— Exercise brief —
Below is a listing with pictures in it. Copy it exactly without them.

— Data —
☆ ☆ ☆ ☆ ☆

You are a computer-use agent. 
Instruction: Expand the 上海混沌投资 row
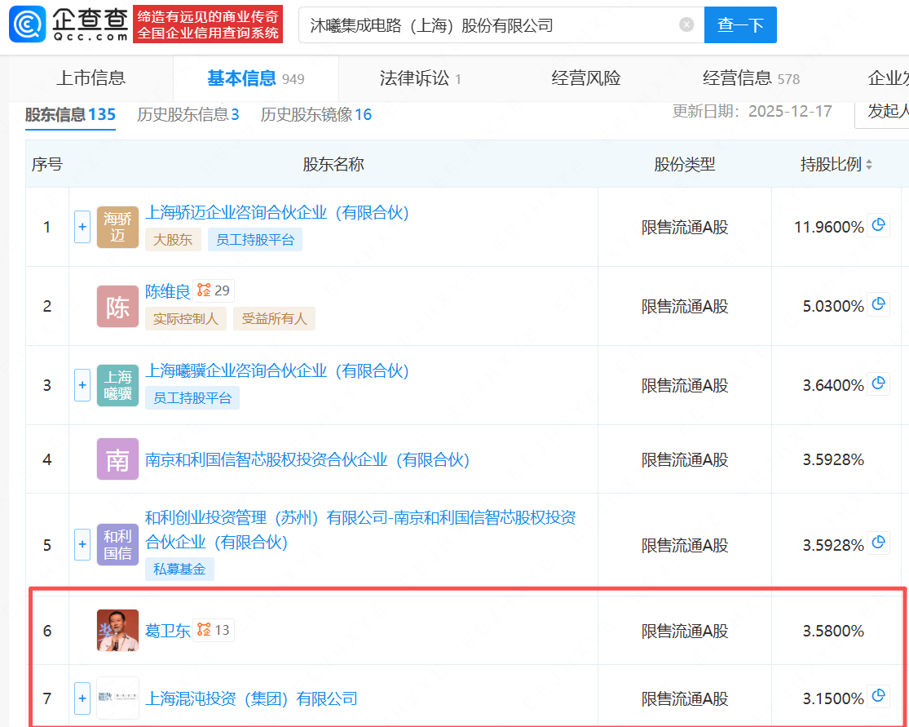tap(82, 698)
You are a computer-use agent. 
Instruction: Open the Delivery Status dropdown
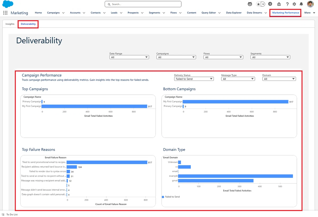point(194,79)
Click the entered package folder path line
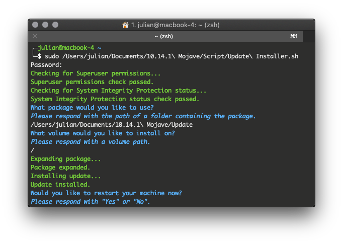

☆ ☆ ☆ ☆ ☆

— Answer space —
You are a computer-use agent. 
Instruction: Expand the 上海混沌投资 row
tap(82, 698)
You are a computer-use agent. 
Instruction: Open the Delivery Status dropdown
point(194,79)
Click the entered package folder path line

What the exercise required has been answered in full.